Entre leituras do doutorado e do meu curso de clássicos da política, voltei a um duelo filosófico digno de crônica de jornal: Sócrates contra Trasímaco, no Livro I de A República, de Platão. A cena? Uma Atenas cheia de poeira e prepotência. De um lado,Sócrates, aquele cara chato, capaz de levar qualquer um à loucura com perguntas inconvenientes. Do outro, Trasímaco, impaciente, prático, sem tempo para poesia política. Sua tese? Justiça é aquilo que os fortes chamam de justiça. Quem manda, dita as regras. O resto é distração para o gado.
Chocado? Pois sente-se.
Charles Tilly, um dos grandes cientistas políticos do século XX, estudou a formação dos Estados modernos e chegou a uma conclusão incômoda: governos não nasceram de nobres contratos sociais, mas sim de um esquema de proteção mafiosa. Thomas Hobbes já havia sugerido algo parecido: sem uma autoridade central forte, a humanidade estaria condenada a um estado de guerra de todos contra todos, um grande Mad Max sem jaquetas de couro. Rómulo e Remo fundaram Roma assim, tomando território, distribuindo alianças e eliminando adversários. A política, desde suas origens, foi a arte de converter o poder nu em ordem estabelecida. O crime organizado, com seu jeitão pragmático, deu origem ao Estado. Trasímaco sorri, satisfeito.
Adam Przeworski, outro cientista político de peso, analisou as democracias e concluiu que elas só sobrevivem porque ninguém tem certeza de que estará no poder para sempre. Não há princípio moral: há medo. Cálculo de risco. A ideia de que a política é a busca pelo bem comum começa a soar como aqueles discursos que até quem faz não acredita.
E o sistema de partidos, a imprensa, os lobbies?
Schattschneider, em The Semi-Sovereign People, mostrou que a democracia não é o governo do povo, mas sim um teatro onde as elites escolhem quais temas entram na pauta pública. Controlar a pauta é controlar o jogo. Qualquer semelhança com o que Trasímaco dizia não é coincidência.

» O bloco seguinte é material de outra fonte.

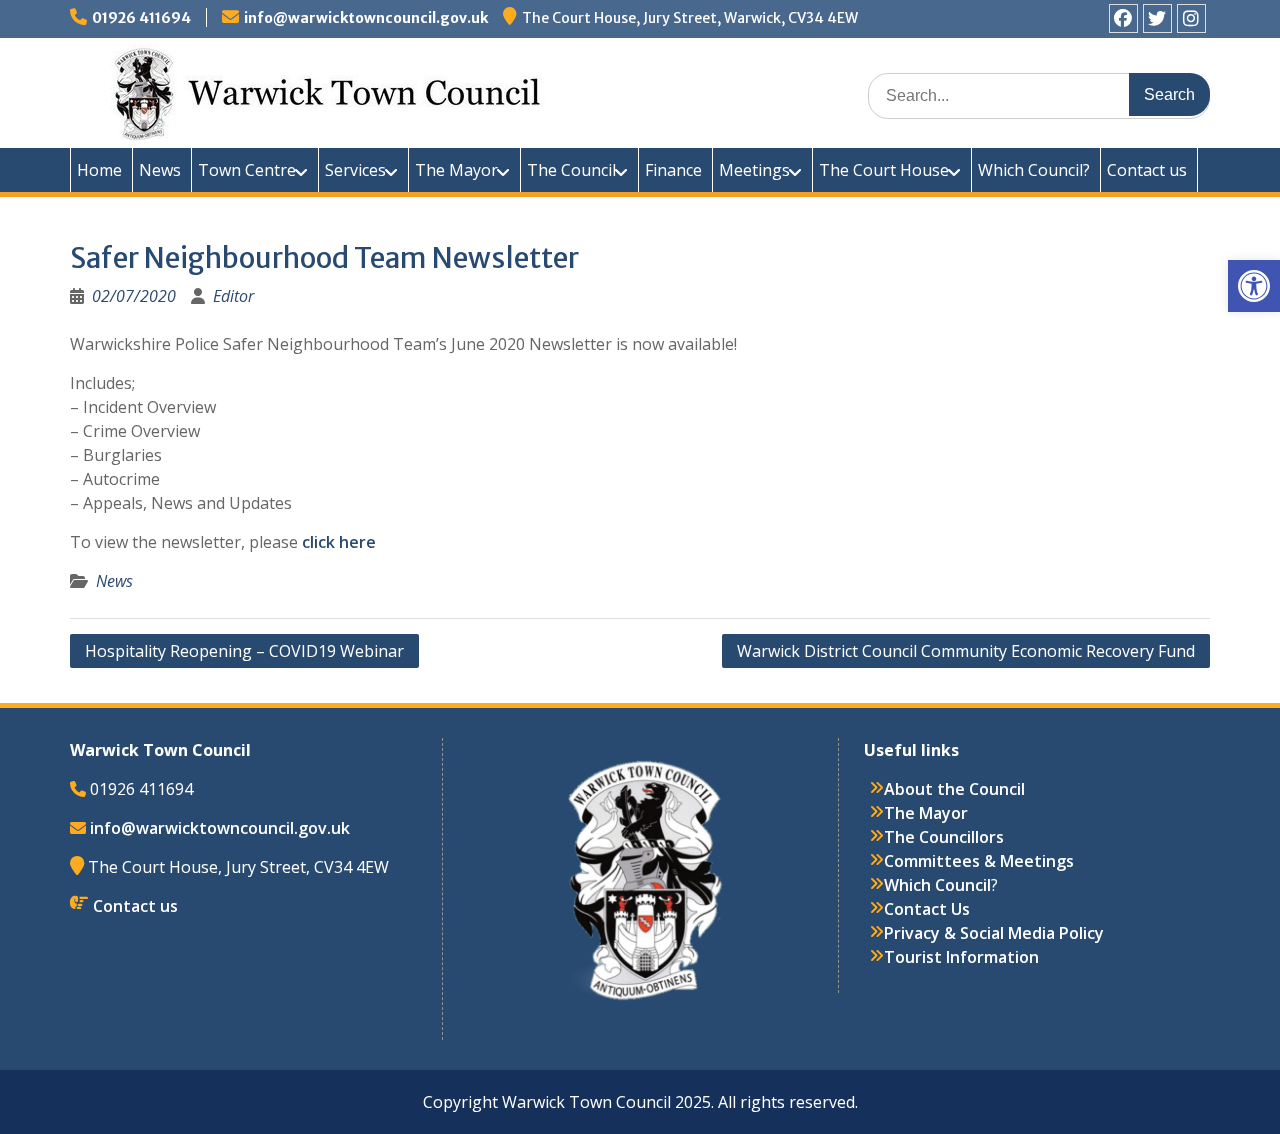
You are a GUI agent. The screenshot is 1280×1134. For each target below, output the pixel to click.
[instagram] (1191, 18)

Sócrates tenta rebater. Se a justiça fosse apenas conveniência dos mais fortes, como explicar aos governantes que aprovam leis contra seus próprios interesses? E mais: um bom governante deve buscar o bem da comunidade, não apenas o próprio.
Ah, claro. Como se não tivéssemos visto inúmeros líderes justificando suas medidas mais egoístas como sacrifício pelo povo.
Mas alguns personagens surpreendem. Por exemplo, quando George Washington recusou um terceiro mandato para evitar a concentração de poder, ou quando Dom Pedro II abdicou do trono sem resistência, pensando na estabilidade do Brasil em vez de seus próprios interesses.
Leo Strauss, um dos mais sagazes leitores de Platão, sugere que Sócrates nunca venceu esse debate. Ele desmontou algumas falhas no raciocínio de Trasímaco, mas não provou que a justiça não é um instrumento do poder. E se for?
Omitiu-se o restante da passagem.